● Your task
Search the entries for lines that contain the word "header", and report each one found.

Input material below:

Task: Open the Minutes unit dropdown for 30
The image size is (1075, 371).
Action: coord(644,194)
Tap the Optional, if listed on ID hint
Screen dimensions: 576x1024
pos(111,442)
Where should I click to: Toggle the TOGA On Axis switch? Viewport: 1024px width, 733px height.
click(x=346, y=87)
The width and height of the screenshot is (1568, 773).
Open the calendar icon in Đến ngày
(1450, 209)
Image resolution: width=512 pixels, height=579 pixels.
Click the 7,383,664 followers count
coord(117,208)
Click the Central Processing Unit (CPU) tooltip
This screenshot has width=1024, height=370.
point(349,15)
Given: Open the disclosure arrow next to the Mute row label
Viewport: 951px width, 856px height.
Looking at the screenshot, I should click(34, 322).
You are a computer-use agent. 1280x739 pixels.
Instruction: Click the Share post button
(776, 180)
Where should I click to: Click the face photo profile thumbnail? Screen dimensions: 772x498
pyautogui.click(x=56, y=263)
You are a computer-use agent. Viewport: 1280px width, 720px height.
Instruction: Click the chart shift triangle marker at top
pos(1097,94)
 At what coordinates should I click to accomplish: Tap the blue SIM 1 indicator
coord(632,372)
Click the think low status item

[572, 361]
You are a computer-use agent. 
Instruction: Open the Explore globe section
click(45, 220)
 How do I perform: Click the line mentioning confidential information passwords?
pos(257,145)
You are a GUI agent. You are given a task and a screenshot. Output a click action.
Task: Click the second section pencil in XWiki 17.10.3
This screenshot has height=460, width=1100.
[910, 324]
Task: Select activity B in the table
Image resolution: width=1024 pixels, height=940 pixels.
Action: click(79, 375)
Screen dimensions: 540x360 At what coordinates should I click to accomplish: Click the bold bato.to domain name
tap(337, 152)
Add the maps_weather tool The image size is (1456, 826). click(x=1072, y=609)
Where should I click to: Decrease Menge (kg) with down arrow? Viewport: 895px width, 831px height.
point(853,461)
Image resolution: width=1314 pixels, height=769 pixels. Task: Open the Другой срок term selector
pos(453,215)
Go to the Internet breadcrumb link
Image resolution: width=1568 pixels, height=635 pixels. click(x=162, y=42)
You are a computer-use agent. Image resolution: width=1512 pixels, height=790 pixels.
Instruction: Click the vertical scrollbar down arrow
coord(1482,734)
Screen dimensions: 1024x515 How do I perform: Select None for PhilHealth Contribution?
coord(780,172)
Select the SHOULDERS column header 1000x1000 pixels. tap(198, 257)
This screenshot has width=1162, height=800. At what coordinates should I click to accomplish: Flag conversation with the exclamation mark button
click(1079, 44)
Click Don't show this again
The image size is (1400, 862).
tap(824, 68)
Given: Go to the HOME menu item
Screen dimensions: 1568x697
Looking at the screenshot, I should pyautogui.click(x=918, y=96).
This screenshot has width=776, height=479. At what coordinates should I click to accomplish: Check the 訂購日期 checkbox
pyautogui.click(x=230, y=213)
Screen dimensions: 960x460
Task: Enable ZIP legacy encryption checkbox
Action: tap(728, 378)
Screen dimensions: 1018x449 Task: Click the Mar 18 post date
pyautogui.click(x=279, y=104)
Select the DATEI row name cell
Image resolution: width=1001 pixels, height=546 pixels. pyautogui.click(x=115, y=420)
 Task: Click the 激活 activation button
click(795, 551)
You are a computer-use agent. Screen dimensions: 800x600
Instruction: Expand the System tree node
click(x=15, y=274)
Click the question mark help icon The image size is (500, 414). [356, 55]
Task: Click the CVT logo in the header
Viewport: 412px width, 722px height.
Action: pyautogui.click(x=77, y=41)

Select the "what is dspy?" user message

End of Input material.

● Solution for this exercise
Select the SHOULDERS column header 1000x1000 pixels. tap(198, 257)
Task: Click the CVT logo in the header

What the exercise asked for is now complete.